Apa Saja Komponen Gaji Guru PNS?
Penghasilan guru PNS terdiri dari beberapa komponen yang perlu dipahami.
Gaji Pokok
Gaji pokok adalah penghasilan dasar yang diterima berdasarkan golongan dan masa kerja. Besaran gaji pokok ditetapkan melalui Peraturan Pemerintah tentang Gaji PNS dan berlaku sama untuk semua PNS termasuk guru.
Tunjangan Keluarga
Tunjangan yang diberikan kepada PNS yang sudah berkeluarga:
- Tunjangan suami/istri: 5% dari gaji pokok
- Tunjangan anak: 2% dari gaji pokok per anak (maksimal 2 anak)
Tunjangan Jabatan
Tunjangan berdasarkan jabatan yang diemban:
- Tunjangan fungsional untuk jabatan fungsional guru
- Tunjangan struktural jika menjabat kepala sekolah atau wakil
Tunjangan Profesi (Sertifikasi)
Tunjangan untuk guru yang sudah memiliki sertifikat pendidik. Besarannya setara 1 kali gaji pokok per bulan.
Tunjangan Lainnya
Komponen penghasilan tambahan lain:
- Tunjangan khusus (untuk guru di daerah 3T)
- Tunjangan kinerja daerah (dari Pemda)
- Tunjangan beras
- Tunjangan umum
Tabel Gaji Pokok Guru PNS 2026 per Golongan
Berikut tabel gaji pokok PNS yang berlaku untuk guru berdasarkan golongan dan masa kerja.
Gaji Pokok Golongan III
Mayoritas guru PNS berada di golongan III dengan rincian sebagai berikut:
| Golongan | Masa Kerja 0 Tahun | Masa Kerja 10 Tahun | Masa Kerja 20 Tahun |
|---|---|---|---|
| III/a | Rp2.785.700 | Rp3.178.800 | Rp3.627.500 |
| III/b | Rp2.903.600 | Rp3.313.300 | Rp3.781.000 |
| III/c | Rp3.026.400 | Rp3.453.300 | Rp3.940.700 |
| III/d | Rp3.154.400 | Rp3.599.400 | Rp4.107.600 |
| IV/a | Rp3.287.800 | Rp3.751.500 | Rp4.281.400 |
| IV/b | Rp3.426.900 | Rp3.910.200 | Rp4.462.500 |
Catatan: Tabel di atas adalah estimasi berdasarkan PP Gaji PNS terbaru. Besaran gaji dapat berubah jika ada kenaikan gaji PNS di tahun 2026. Selalu konfirmasi dengan instansi terkait untuk informasi resmi.
Gaji Pokok Golongan II
Untuk guru dengan kualifikasi D2 atau D3:
- Golongan II/a: Mulai dari Rp2.184.000
- Golongan II/b: Mulai dari Rp2.276.100
- Golongan II/c: Mulai dari Rp2.372.100
- Golongan II/d: Mulai dari Rp2.472.300
Gaji Pokok Golongan IV
Untuk guru senior dengan pangkat tinggi:
- Golongan IV/a: Mulai dari Rp3.287.800
- Golongan IV/b: Mulai dari Rp3.426.900
- Golongan IV/c: Mulai dari Rp3.571.900
- Golongan IV/d: Mulai dari Rp3.723.000
- Golongan IV/e: Mulai dari Rp3.880.400
Tunjangan Profesi Guru (Sertifikasi)
Tunjangan profesi adalah tambahan penghasilan terbesar bagi guru yang sudah tersertifikasi.
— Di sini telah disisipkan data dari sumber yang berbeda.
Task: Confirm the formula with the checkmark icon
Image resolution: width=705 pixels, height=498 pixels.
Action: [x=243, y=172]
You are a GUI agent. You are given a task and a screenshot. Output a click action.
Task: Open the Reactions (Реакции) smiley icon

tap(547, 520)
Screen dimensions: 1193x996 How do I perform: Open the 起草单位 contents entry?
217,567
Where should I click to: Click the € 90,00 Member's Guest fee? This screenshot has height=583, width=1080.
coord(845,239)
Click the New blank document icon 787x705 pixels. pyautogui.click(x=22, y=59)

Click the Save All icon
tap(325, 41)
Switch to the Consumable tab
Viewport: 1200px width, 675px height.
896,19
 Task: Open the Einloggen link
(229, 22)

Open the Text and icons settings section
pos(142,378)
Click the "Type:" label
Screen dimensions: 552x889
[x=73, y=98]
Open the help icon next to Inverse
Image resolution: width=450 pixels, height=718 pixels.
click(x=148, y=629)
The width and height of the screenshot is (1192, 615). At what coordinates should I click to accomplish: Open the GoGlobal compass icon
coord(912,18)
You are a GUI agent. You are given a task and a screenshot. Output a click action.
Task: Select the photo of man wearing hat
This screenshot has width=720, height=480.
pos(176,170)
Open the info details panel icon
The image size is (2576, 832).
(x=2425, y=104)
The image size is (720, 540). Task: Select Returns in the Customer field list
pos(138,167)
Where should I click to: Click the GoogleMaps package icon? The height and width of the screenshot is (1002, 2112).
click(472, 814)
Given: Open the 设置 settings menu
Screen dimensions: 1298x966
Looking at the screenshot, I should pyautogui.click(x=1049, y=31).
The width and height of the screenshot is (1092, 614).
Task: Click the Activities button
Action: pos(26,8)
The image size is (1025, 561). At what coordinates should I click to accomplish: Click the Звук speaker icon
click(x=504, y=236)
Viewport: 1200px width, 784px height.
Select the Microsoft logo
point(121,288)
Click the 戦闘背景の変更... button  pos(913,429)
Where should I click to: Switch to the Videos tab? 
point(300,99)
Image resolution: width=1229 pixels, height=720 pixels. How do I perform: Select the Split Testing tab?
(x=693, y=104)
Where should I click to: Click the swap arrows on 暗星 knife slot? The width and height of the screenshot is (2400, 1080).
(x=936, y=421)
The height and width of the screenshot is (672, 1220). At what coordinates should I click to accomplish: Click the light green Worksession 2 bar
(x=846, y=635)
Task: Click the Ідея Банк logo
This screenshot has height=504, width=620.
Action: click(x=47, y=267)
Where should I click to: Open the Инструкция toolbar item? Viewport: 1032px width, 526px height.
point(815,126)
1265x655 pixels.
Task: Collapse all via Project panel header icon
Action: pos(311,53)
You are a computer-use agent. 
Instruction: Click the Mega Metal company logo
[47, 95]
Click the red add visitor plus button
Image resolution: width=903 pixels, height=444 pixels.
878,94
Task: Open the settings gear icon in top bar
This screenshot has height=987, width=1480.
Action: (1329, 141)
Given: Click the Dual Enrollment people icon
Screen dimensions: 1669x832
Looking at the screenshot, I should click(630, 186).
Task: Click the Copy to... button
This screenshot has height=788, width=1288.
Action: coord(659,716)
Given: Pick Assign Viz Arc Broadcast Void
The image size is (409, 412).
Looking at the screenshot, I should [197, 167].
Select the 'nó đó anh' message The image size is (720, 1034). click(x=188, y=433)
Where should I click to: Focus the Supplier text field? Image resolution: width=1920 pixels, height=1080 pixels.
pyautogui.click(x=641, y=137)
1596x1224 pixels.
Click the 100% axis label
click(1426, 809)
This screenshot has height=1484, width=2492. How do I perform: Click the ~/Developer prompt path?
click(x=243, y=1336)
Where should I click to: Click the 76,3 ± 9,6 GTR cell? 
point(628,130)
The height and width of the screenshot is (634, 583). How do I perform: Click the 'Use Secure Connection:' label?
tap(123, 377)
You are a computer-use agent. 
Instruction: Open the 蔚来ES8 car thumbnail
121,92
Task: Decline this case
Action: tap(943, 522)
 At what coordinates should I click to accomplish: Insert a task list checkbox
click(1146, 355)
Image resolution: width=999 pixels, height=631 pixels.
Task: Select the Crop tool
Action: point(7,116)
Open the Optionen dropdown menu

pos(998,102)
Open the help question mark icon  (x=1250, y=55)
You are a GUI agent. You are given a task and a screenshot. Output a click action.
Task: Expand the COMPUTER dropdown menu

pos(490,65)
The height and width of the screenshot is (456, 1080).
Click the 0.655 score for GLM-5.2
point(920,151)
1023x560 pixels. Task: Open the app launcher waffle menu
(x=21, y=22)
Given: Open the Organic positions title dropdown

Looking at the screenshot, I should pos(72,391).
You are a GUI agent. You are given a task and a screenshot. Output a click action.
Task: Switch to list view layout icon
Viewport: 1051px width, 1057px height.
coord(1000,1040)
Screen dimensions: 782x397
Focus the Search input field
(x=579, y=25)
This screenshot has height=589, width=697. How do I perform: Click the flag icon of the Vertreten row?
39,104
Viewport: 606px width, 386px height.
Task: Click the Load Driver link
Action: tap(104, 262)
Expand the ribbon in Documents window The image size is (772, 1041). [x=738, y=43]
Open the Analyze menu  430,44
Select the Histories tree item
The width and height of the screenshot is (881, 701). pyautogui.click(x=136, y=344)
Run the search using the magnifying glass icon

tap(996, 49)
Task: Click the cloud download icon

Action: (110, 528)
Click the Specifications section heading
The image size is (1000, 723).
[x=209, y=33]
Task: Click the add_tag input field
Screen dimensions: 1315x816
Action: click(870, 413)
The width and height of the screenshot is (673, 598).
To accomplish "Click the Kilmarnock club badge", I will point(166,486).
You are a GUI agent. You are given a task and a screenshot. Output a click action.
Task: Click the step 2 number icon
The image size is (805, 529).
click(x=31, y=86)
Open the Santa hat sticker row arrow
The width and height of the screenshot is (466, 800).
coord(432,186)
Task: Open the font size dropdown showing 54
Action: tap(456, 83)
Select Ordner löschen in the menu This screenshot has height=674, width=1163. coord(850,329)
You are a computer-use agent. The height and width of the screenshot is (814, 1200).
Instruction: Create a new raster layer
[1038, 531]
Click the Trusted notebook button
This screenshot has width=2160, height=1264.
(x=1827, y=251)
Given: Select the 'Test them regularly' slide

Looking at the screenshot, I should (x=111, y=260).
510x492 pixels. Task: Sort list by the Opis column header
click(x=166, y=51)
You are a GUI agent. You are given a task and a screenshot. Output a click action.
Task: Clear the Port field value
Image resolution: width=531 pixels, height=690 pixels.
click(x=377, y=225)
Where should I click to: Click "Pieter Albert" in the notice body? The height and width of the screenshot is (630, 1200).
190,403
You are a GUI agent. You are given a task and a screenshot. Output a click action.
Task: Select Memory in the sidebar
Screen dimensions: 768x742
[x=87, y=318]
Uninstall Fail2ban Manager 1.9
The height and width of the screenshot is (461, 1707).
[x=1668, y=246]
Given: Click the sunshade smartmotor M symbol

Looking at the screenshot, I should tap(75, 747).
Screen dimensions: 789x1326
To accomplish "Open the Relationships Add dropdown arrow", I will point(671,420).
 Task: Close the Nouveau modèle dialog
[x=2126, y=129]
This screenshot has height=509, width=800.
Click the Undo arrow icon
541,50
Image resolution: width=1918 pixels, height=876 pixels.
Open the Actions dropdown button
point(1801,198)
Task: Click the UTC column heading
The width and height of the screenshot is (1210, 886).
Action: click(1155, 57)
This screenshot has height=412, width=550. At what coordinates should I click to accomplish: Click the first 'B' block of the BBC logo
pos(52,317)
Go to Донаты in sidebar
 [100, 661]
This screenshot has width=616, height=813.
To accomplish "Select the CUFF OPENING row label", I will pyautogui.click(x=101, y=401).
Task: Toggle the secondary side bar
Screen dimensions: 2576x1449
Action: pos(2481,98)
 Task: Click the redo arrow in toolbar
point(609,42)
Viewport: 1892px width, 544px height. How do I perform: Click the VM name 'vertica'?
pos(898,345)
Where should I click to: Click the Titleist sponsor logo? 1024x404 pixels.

Pengertian Tunjangan Profesi
Tunjangan profesi guru (TPG) diberikan kepada guru yang telah memiliki sertifikat pendidik sebagai pengakuan profesionalisme. Tunjangan ini diatur dalam UU No. 14 Tahun 2005 tentang Guru dan Dosen.
Besaran Tunjangan Profesi
Besaran TPG untuk guru PNS:
- Setara dengan 1 kali gaji pokok sesuai golongan
- Dibayarkan setiap bulan
- Disalurkan melalui rekening guru
Syarat Menerima Tunjangan Profesi
Persyaratan untuk mendapat TPG:
- Memiliki sertifikat pendidik yang valid
- Terdaftar di Dapodik dengan data lengkap
- Memenuhi beban kerja minimal 24 jam tatap muka per minggu
- Aktif mengajar di satuan pendidikan
- Memiliki NUPTK
Jadwal Pencairan
TPG biasanya dicairkan:
- Per triwulan (3 bulan sekali)
- Jadwal tergantung ketersediaan anggaran
- Verifikasi data dilakukan sebelum pencairan
Tunjangan Fungsional Guru
Tunjangan fungsional diberikan untuk guru yang belum memiliki sertifikat pendidik.
Pengertian Tunjangan Fungsional
Tunjangan fungsional adalah insentif yang diberikan kepada guru PNS maupun non-PNS yang belum tersertifikasi. Tunjangan ini sebagai bentuk apresiasi terhadap jabatan fungsional guru.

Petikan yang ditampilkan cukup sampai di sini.